I understand your wish to be aware of what's behind you, but I can only speak from my personal experience. I would say I am an advanced but not expert skier. At many of the places I ski, I am one of the faster skiers on the trail, so I spend a fair amount of time overtaking. I really do not want the person ahead of me guessing what I am going to do and trying compensate... I take the responsibility to try and anticipate all the things they _might_ do and put myself in a position to deal with whatever might transpire. So if they are making short turns down the left margin of the trail and then suddenly decide to take that cutoff to the right, I figure I should have seen that the cutoff is there. If I'm looking over my shoulder to see what's going on behind me, maybe I don't see what's about to occur. Now when I go to someplace like Cannon where I am one of the slower skiers, I just ski the way I ski, and have faith that anyone overtaking me is competent enough to have my back. Maybe this approach fails on a Saturday at Sunapee, but that's the kind of environment I try to avoid altogether.

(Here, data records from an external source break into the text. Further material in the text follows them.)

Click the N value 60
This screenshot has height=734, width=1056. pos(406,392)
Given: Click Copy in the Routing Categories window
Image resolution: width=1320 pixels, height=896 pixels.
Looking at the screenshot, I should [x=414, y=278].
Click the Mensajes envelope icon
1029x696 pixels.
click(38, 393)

As far as boarders sitting in the middle of the trail, I am told that it's easier for them to get themselves going again since they can go to either side. Once I grasped this, I stopped getting mad at them and started just skiing around them.

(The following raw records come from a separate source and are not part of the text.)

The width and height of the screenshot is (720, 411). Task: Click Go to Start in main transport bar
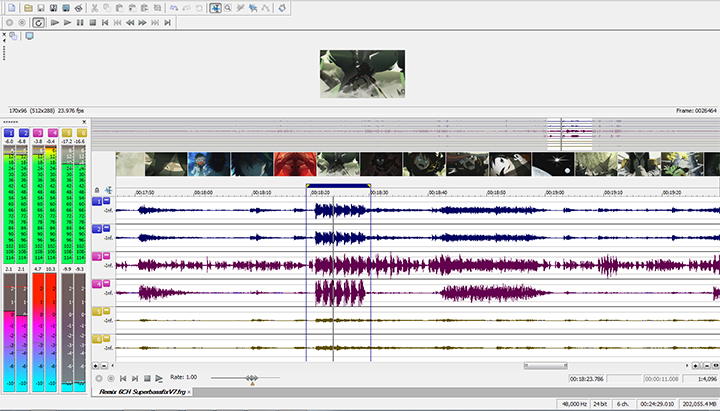click(105, 21)
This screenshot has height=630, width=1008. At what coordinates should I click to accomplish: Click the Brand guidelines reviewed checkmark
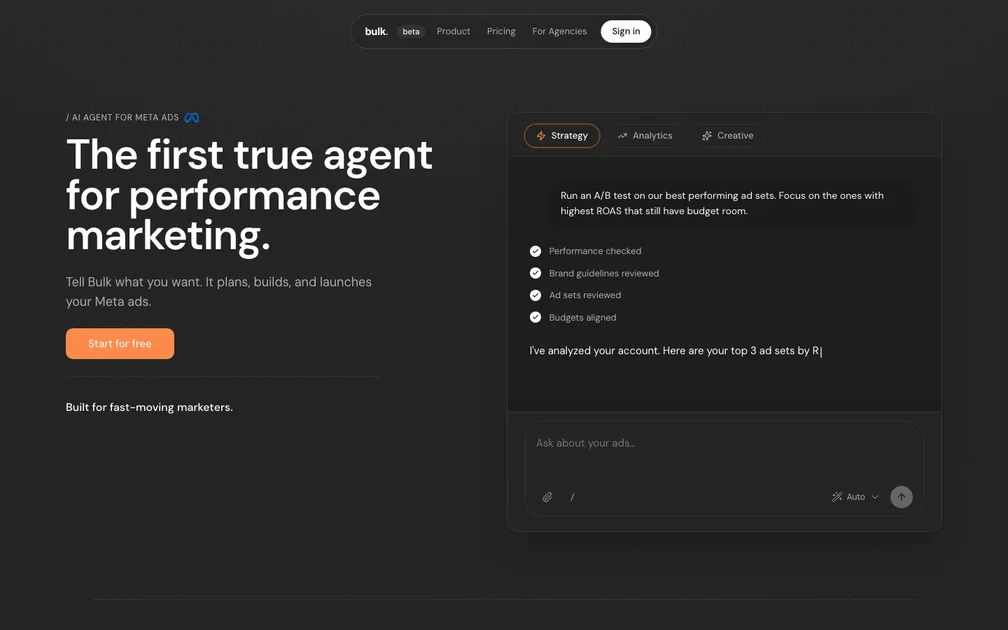click(x=535, y=273)
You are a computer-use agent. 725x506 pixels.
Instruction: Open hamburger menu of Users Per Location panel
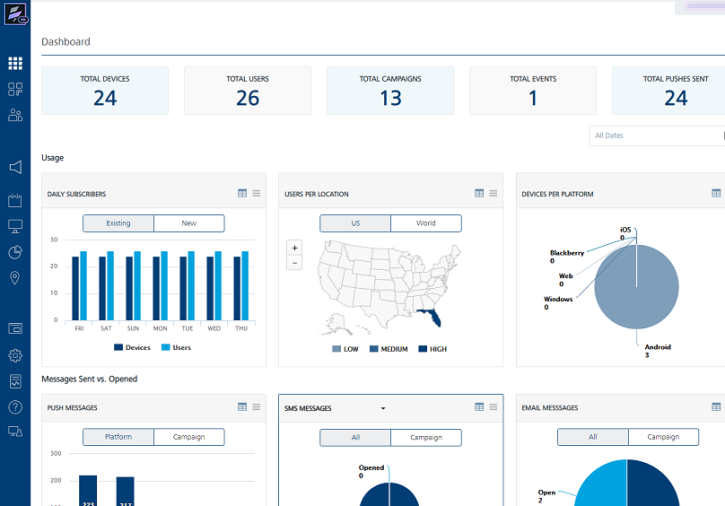click(x=493, y=193)
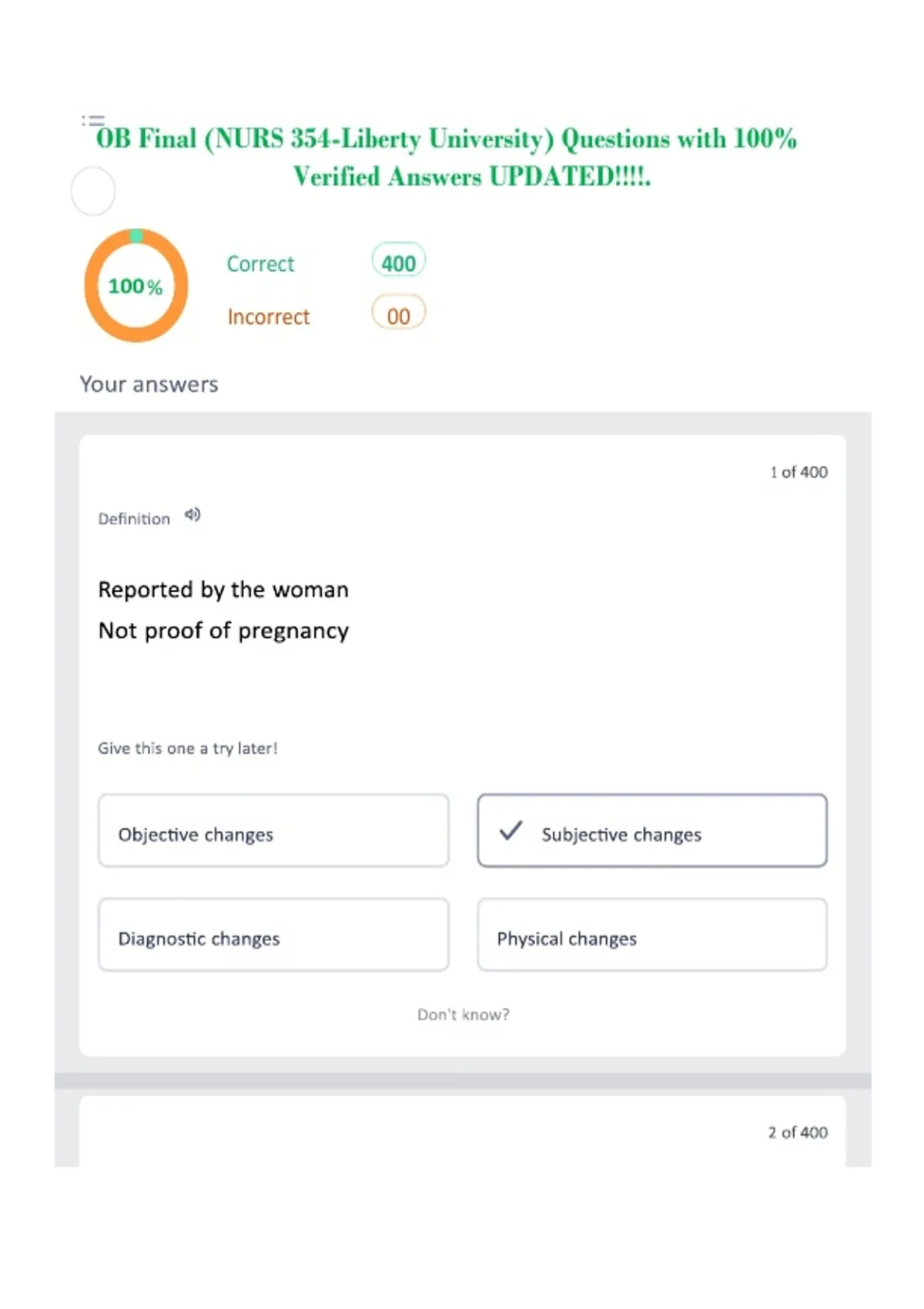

Anyway, thanks for bringing this to the table.


----------



## RootDKJ (Mar 9, 2010)

I clipped a dude I was riding with last night.  He decided to sit down right on the backside of a jump, about a foot down from the lip, as I was coming over the top.  By some miracle, my ski tip only clipped the tricep area on his right arm as I was now trying to land one legged and keep my balance.  

I apolgized profusily, and the 1st thing he said was "that was a stupid place to sit down".  Damn right. We had a Smartstyle review on the next lift ride up, and by the time we got to the top, his arm didn't hurt any more.


----------



## andyaxa (Mar 9, 2010)

Echoing what Steve said, I think it's a good topic to discuss and obviously Bob is a thoughtful skier. Thanks for bringing it up.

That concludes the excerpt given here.